> EXTRACTED DATA:
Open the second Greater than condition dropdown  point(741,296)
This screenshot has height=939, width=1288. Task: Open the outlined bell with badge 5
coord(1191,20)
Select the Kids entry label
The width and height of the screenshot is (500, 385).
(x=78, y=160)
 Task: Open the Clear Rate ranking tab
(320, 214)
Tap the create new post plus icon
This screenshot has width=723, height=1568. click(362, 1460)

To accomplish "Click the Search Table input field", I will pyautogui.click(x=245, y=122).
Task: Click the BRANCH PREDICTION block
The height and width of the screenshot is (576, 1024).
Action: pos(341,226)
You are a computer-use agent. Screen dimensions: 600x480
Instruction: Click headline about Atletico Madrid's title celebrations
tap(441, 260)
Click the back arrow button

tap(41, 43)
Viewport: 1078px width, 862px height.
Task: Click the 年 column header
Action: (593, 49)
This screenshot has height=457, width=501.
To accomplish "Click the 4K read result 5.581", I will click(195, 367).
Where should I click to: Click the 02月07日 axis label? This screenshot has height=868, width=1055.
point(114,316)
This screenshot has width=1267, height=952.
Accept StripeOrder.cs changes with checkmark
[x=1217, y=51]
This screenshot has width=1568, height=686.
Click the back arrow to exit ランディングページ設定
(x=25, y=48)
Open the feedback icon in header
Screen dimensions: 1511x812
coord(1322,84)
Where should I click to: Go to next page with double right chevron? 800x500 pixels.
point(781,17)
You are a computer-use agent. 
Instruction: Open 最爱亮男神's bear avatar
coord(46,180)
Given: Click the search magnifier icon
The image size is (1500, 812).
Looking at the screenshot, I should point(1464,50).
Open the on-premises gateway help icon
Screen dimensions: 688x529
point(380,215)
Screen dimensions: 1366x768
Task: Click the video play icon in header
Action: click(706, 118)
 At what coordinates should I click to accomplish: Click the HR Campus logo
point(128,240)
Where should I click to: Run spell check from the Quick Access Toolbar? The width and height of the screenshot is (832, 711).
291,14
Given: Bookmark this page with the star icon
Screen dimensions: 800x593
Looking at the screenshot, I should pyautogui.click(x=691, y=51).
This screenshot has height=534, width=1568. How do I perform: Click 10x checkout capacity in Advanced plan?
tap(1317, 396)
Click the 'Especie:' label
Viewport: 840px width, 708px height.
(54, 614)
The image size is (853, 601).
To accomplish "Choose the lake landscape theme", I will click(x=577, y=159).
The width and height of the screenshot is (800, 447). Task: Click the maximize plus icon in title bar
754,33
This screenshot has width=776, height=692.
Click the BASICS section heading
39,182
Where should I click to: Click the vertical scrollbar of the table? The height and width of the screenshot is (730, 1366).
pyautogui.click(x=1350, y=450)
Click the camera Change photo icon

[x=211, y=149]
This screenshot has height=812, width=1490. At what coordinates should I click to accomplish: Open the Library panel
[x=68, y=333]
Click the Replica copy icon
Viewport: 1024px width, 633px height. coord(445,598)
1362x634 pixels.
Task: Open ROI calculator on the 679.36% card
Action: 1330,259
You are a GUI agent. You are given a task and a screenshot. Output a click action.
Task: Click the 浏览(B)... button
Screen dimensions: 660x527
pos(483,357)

> PROBLEM TO WORK ON:
Scan the listing above and report how many of its lines hold the word "will", giving the number only.

> YOUR SOLUTION:
3